With no timeouts and the memory of the end of regulation disaster still fresh, Young successfully inbounded the ball to Shepard moving toward the basket with 14 seconds left and the score tied at 89. Shepard's path to a layup or a clean look blocked, she swung the ball to Mabrey on the opposite side of the court from where the ball had been inbounded. At this point, the play as outlined during the timeout went out the window.
McGraw said the plan was to get Ogunbowale a chance to go one-on-one and drive to the basket. Ogunbowale said there were several options as to how, none of which involved what actually happened, as she nearly collided with Mabrey in her hurry to go get the ball.

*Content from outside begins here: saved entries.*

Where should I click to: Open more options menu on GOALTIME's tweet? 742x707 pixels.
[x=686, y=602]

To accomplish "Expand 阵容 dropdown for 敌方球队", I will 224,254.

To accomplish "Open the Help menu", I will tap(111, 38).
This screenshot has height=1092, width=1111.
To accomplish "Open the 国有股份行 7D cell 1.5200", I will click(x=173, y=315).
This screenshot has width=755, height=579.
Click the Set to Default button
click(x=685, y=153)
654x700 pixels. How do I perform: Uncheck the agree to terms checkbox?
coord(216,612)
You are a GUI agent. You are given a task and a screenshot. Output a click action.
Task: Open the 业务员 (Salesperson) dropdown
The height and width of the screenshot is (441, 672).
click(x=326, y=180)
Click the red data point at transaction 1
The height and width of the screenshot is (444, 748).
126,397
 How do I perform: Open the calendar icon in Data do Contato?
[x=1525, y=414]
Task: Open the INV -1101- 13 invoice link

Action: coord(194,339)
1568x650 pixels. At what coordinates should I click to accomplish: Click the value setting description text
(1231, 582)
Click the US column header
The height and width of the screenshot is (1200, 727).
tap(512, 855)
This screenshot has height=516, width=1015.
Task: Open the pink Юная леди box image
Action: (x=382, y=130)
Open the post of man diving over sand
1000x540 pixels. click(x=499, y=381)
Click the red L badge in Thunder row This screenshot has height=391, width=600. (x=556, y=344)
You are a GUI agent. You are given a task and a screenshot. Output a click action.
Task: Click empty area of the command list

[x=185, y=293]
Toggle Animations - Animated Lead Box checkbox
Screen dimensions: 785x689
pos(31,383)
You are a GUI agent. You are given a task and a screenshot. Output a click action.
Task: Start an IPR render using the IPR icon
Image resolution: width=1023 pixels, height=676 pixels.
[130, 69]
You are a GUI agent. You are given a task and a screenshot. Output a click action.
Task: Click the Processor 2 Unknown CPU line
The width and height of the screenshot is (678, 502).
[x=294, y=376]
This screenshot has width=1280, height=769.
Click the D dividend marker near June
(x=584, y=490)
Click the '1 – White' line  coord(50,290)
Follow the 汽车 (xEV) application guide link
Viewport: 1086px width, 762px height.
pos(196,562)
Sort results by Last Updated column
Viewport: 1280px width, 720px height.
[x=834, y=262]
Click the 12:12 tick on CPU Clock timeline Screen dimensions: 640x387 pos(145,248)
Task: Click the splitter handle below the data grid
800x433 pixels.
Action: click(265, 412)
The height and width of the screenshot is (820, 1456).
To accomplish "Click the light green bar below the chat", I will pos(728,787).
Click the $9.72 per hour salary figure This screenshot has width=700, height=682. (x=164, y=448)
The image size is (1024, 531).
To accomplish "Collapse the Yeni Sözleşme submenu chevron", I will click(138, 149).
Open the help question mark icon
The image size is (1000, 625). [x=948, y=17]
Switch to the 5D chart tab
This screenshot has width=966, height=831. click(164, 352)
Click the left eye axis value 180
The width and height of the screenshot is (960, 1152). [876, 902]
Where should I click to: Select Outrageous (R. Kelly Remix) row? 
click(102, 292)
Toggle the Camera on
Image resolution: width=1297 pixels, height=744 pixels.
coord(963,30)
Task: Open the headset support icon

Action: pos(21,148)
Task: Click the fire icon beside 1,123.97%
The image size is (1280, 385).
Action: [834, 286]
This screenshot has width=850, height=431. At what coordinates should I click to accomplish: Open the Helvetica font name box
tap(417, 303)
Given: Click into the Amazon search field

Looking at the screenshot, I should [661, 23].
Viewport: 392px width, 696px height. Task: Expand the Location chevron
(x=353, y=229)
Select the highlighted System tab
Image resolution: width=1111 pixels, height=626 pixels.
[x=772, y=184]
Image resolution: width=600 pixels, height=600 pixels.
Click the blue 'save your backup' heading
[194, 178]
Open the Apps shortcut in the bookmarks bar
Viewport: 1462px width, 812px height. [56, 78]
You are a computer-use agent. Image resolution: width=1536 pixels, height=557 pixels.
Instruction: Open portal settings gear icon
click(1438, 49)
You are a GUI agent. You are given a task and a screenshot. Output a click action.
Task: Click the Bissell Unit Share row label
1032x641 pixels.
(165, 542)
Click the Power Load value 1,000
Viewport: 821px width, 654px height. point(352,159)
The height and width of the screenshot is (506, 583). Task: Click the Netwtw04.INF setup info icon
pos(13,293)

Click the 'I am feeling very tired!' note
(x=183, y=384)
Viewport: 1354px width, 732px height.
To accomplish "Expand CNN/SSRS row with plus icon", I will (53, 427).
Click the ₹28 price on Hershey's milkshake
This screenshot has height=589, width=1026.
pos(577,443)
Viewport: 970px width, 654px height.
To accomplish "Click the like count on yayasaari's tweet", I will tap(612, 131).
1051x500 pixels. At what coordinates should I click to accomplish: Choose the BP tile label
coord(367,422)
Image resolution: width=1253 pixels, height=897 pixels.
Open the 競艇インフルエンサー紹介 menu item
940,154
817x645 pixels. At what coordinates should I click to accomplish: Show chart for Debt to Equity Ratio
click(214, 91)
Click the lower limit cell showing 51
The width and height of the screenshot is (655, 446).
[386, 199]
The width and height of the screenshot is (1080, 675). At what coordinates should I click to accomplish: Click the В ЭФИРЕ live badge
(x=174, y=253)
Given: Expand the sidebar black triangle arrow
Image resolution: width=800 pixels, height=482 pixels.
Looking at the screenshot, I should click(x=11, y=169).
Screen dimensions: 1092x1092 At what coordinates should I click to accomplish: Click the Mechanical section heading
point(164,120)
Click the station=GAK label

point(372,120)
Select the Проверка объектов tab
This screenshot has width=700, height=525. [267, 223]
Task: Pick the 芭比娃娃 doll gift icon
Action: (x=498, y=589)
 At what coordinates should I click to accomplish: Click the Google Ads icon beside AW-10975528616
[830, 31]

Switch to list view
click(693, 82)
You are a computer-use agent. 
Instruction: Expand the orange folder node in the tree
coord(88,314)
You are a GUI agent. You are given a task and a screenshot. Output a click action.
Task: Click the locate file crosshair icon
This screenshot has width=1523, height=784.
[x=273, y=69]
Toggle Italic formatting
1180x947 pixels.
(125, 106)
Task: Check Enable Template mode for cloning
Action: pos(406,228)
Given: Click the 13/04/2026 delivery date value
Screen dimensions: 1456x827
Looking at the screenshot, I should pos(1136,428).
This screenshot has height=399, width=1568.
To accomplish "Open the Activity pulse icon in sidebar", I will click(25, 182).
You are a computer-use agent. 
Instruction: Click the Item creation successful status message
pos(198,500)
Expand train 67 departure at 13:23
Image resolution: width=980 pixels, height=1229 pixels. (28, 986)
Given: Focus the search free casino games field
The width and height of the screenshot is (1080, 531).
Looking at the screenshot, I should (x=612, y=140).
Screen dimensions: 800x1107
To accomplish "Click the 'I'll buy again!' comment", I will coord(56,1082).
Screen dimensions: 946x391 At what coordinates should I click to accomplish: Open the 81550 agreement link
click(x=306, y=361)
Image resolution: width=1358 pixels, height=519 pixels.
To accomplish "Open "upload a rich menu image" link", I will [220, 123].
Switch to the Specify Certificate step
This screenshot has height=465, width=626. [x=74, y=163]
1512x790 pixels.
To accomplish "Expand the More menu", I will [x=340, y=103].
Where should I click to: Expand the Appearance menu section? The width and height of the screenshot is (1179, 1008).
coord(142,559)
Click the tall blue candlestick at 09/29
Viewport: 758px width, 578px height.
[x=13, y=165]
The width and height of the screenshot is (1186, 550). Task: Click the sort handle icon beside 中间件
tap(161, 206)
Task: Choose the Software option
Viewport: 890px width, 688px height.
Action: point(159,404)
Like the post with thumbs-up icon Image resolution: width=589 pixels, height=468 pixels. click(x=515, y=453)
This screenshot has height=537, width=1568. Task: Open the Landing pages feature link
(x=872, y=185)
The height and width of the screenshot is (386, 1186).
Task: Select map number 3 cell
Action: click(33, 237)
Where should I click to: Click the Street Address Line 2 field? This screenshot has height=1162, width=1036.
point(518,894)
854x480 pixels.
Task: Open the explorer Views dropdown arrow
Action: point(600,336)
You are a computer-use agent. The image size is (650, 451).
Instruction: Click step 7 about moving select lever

"OK, Gabby is guarding me, she's quicker than me," Mabrey recalled of her own thought process as the clock hit single digits. "I can score right now, but I really am not on right now. I'm not the hot hand. Arike was looking at me, and I knew it was Arike's time to shine. She's a one-on-one player -- not that I'm not a one-on-one player -- but I felt like she was getting hot, she was getting going.
"I felt like it was the best shot for us for Arike to score."
Never mind that Ogunbowale had just missed two free throws with 38 seconds left that allowed UConn to pull even on a Crystal Dangerfield 3-pointer, one of so many big shots on a night when no one could suggest the Huskies gave the game away. Mabrey, McGraw and everyone in green still wanted Ogunbowale to take the shot.
"I just came to get it," Ogunbowale said. "My team trusted me and something good came out of it."
That something good came out of this season, with all Notre Dame endured, was a surprise.
"I didn't think we'd have more ACL tears than losses," McGraw said.
That the last shot Friday went in for the team that got that far? That hardly felt like a surprise at all.